On the people side, I've been conducting technical interviews for two open engineer positions and leading weekly team retrospectives. I'm looking to move into a formal lead role because I want the full scope — headcount decisions, roadmap ownership, and direct accountability for the program's outcomes — rather than informal influence.

Your team's focus on Kubernetes-native security controls and OPA policy management aligns with where I've been investing my own learning. I'm working toward the CKS exam and would bring hands-on Gatekeeper and Kyverno experience from our current multi-cluster environment.

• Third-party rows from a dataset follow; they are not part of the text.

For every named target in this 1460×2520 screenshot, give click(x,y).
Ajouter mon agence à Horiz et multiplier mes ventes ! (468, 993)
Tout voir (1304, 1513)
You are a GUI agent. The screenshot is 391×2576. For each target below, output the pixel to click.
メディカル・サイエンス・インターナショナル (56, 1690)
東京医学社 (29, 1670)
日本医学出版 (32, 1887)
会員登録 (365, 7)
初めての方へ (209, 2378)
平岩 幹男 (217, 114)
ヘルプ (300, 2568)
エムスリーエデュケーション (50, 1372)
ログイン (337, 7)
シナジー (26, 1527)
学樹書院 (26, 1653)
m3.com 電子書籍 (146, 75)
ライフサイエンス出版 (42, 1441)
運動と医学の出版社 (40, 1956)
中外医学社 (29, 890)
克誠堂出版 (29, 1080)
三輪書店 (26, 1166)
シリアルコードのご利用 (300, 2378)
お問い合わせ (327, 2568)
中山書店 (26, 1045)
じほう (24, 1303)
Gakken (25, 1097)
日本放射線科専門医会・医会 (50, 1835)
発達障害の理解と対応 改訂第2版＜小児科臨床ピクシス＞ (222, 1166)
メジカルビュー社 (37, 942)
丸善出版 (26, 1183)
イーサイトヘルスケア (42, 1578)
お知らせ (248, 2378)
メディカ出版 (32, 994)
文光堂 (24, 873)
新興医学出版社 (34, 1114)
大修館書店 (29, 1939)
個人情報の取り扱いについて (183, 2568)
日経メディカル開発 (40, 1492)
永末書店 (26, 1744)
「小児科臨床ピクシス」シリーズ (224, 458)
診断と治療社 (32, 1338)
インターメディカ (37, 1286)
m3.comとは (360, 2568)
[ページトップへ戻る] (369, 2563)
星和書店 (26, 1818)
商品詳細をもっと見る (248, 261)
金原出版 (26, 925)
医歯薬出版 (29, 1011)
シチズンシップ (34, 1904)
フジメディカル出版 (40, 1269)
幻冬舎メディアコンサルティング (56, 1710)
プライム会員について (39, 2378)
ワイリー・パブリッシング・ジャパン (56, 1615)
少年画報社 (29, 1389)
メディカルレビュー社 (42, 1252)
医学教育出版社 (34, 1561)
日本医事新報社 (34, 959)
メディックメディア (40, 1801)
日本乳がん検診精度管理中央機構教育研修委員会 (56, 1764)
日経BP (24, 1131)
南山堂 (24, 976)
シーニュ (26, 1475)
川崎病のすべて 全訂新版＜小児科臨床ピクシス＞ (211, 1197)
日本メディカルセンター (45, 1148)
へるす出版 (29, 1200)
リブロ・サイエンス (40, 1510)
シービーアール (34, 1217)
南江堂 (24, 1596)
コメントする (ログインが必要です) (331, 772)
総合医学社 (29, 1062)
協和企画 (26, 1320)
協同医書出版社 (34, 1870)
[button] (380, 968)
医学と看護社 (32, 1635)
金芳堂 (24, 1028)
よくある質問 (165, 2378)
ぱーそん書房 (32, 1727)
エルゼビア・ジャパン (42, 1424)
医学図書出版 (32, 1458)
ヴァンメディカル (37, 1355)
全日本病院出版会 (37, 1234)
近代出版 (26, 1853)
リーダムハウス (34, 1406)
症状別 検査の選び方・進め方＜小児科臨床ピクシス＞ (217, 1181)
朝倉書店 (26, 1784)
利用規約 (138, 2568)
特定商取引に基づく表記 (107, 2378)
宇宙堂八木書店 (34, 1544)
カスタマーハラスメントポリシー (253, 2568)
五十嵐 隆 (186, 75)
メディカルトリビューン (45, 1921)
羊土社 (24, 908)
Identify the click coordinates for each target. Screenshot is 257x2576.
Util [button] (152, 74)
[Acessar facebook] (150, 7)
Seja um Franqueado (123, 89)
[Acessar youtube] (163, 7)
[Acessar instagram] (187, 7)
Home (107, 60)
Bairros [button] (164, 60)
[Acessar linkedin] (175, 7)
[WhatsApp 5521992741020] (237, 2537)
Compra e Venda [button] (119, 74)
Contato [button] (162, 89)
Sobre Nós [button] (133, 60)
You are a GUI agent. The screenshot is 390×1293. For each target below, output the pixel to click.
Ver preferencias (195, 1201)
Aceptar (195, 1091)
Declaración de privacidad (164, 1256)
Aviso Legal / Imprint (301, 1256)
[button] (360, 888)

I'd welcome the chance to discuss the role in more detail.

[Your Name]

Frequently asked questions

What is the difference between a DevSecOps Team Lead and a Security Engineering Manager?
A Security Engineering Manager typically owns a broader security organization — red team, GRC, AppSec — with less hands-on pipeline involvement. A DevSecOps Team Lead is closer to the code: they manage engineers who are actively building and maintaining the security tooling embedded in CI/CD workflows. The lead role often requires staying technically current in a way that pure management positions do not.
What certifications matter most for this role?
Certified Kubernetes Security Specialist (CKS), AWS Security Specialty, and Certified DevSecOps Professional (CDP) from Practical DevSecOps are well-regarded. CISSP demonstrates security breadth and is often required at regulated enterprises. For defense and federal roles, an active security clearance — Secret or TS/SCI — can matter more than any certification.
How is AI changing DevSecOps work in 2026?
AI-assisted code review tools like GitHub Copilot and Amazon CodeWhisperer introduce new supply chain and prompt-injection risks that DevSecOps teams now have to assess and policy-gate. On the defensive side, AI-driven SAST tools are producing fewer false positives and surfacing vulnerability classes that pattern-based scanners miss — which is shifting team effort from triage toward deeper remediation work.
Is this role primarily technical or primarily managerial?
It is genuinely both, and companies that advertise it as primarily one tend to frustrate engineers in the other direction. Effective DevSecOps Team Leads write pull requests, review pipeline configurations, and debug scanner integrations — while simultaneously running 1:1s, managing roadmaps, and presenting risk posture to the CISO. Candidates who want to go fully non-technical should target a security director track instead.
What cloud platforms and pipeline tools should candidates know?
AWS, GCP, and Azure all appear regularly in job postings, with AWS most prevalent. Pipeline experience with GitLab CI, GitHub Actions, or Jenkins is expected. Container security tooling — Trivy, Grype, Snyk, Aqua Security — and IaC scanning tools like Checkov or tfsec are standard. Kubernetes and service mesh security (Istio, OPA/Gatekeeper) appear in senior and lead-level requirements.